═══ Reading text
Expectedly, a Gaussian mixture model (GMM) outperforms all of the other methods in terms of both the MISE and modality detection for almost all test cases (not shown) as these are given as Gaussian mixtures. It is worth noting that this is not the case if the true number of components is too high to be identified given the sample size (test case 2). Moreover, the likelihood of a GMM with many components is prone to have plenty of secondary maxima and therefore it sometimes takes very many random initialisations of the EM algorithm to actually find the correct model. It is also interesting that for test case 5, which is a mixture of two Gaussians, the estimator SPDE outperforms a GMM with two components in terms of bump detection.

A (rescaled) beta mixture model performs worse than the SPDE for test case 13 (not shown) and it is obviously biased for test case 14. For test case 15, a gamma and a Weibull mixture model perform slightly worse than the SPDE (not shown).

The points made above are illustrated in Figs 1 and 2 with typical density estimates from the various methods for the test cases 2 and 6. The SPDE in both cases is the model SPL2 with 2 and 3 knots, respectively, after knot deletion.

Fig 1

Test case 2: Example of density estimates obtained from the kernel density and diffusion estimators (left) as well as from the semiparametric and local likelihood estimators (right).

The SPDE is the model SPL2 with 2 knots after knot deletion. The sample size is N = 2000.

Fig 2

Test case 6: Example of density estimates obtained from the kernel density and diffusion estimators (left) as well as from the semiparametric and local likelihood estimators (right).

The SPDE is the model SPL2 with 3 knots after knot deletion. The sample size is N = 2000.

Fig 3 illustrates an example (corresponding to Fig 2) and the summary statistics of model selection for test case 6. The plot indicates all of the models considered, including every single candidate spline model encountered during the knot deletion procedure. Only BIC differences are given with the best model put at zero. Only spline models are used, both SPL1 and SPL2. The model complexity increases rather slowly with the sample size.

Fig 3

Test case 6: Left: Example of model selection, corresponding to the example shown in Fig 2.

Sample size is N = 2000. Right: Relative frequency out of 250 realisations of picking a particular model as the SPDE. The spline models encompass models without and with knot deletion.

Some more examples of density estimates and model selections are displayed in S4 Appendix, including cases involving rather high-dimensional models. Some test cases make use of all of the estimators POL, SPL1 and SPL2, dependent on the sample size. Substantial gains from knot deletion are seen for the spline models. The order of polynomial models tends to increase faster with sample size than the order of spline models. For test case 4, there is a slight indication that the polynomial model is picked increasingly often at very large sample sizes, maybe due to its superior asymptotic convergence rate.

The results discussed above equally hold for bounded, infinite and semi-infinite domains. We now look at the boundary effects in test cases 13, 14 and 15. The density of test case 13 is bounded away from zero over the whole domain and also at both boundary points x = −2 and x = 2. Therefore boundary terms are not useful here. Test case 14 has zero density with finite slope at x = 0 and zero density with zero slope at x = 1; test case 15 has zero density with finite slope at x = 0. For these two test cases we consider logarithmic boundary terms at all of the boundary points. In order to assess the effects of the boundary terms we also model these two cases with all boundary terms switched off.
══════
═══ Supplied data
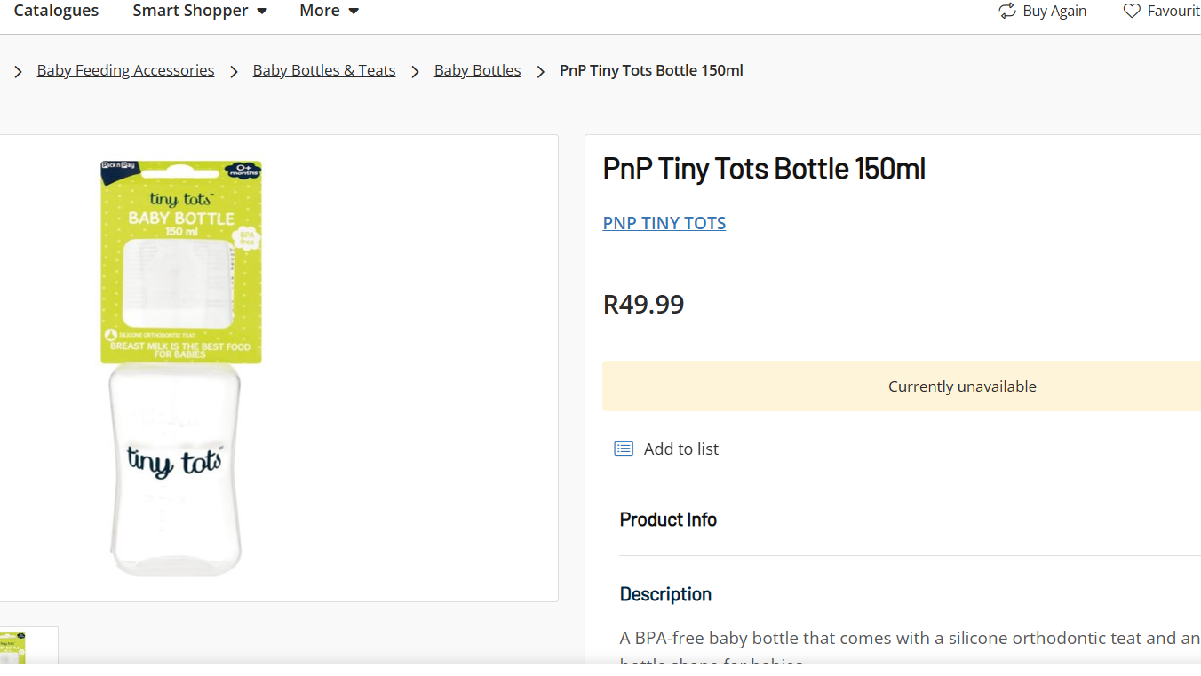
Task: Click the Add to list text
Action: point(680,449)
══════
**Work to complete:**
1. List every test case number that the density estimation passage mentions.
2. Write the next part of the density estimation passage, starting after its final sentence.

**Final results:**
1. 2, 4, 5, 6, 13, 14, 15

2.
Tables 6 and 7 display how often which boundary terms are included in the model for test cases 14 and 15, respectively. Boundary terms are chosen at all of the boundary points in a substantial fraction of realisations; the frequency increases with the sample size. For test case 14, there is slightly more need for a boundary term at x = 0 than at x = 1 as due to the finite slope the boundary bias is larger there. We observe some differences among the various semiparametric density estimators regarding the frequency of including certain boundary terms.

Table 6

Test case 14: Number of realisations out of 100 in which certain combinations of logarithmic boundary terms are chosen for the various semiparametric estimators and different sample sizes.

Model	POL	SPL1	SPL2	TRIG	SPDE
Sample size N	1000/5000	1000/5000	1000/5000	1000/5000	1000/5000
No boundary terms	14/1	55/3	51/1	13/4	23/1
Only left boundary term	15/75	41/63	36/54	2/5	5/28
Only right boundary term	0/2	2/2	9/7	0/0	0/3
Left+right boundary terms	71/22	2/32	4/38	85/91	72/68

Table 7

Test case 15: Number of realisations out of 100 in which no boundary term or a logarithmic boundary term is chosen for the various semiparametric estimators and different sample sizes.

Model	POL	SPL1	SPL2	SPDE
Sample size N	1000/5000	1000/5000	1000/5000	1000/5000
No boundary term	88/49	53/13	55/14	52/11
Left boundary term	12/51	47/87	45/86	48/89

Table 8 contrasts the MISE of the different semiparametric methods without and with boundary terms for test cases 14 and 15. There is a substantial improvement for test case 14 and a small but systematic improvement for test case 15 due to the boundary terms. Also a moderate systematic increase of the probability of correct detection of the number of modes and bumps in the densities can be observed when allowing for boundary terms (not shown).

Table 8

Effect of boundary terms on model accuracy: Mean integrated squared error (scaled by 104) estimated as an average over 100 realisations.

The upper row refers to models without boundary terms, the lower row to models allowing for logarithmic boundary terms at any boundary point.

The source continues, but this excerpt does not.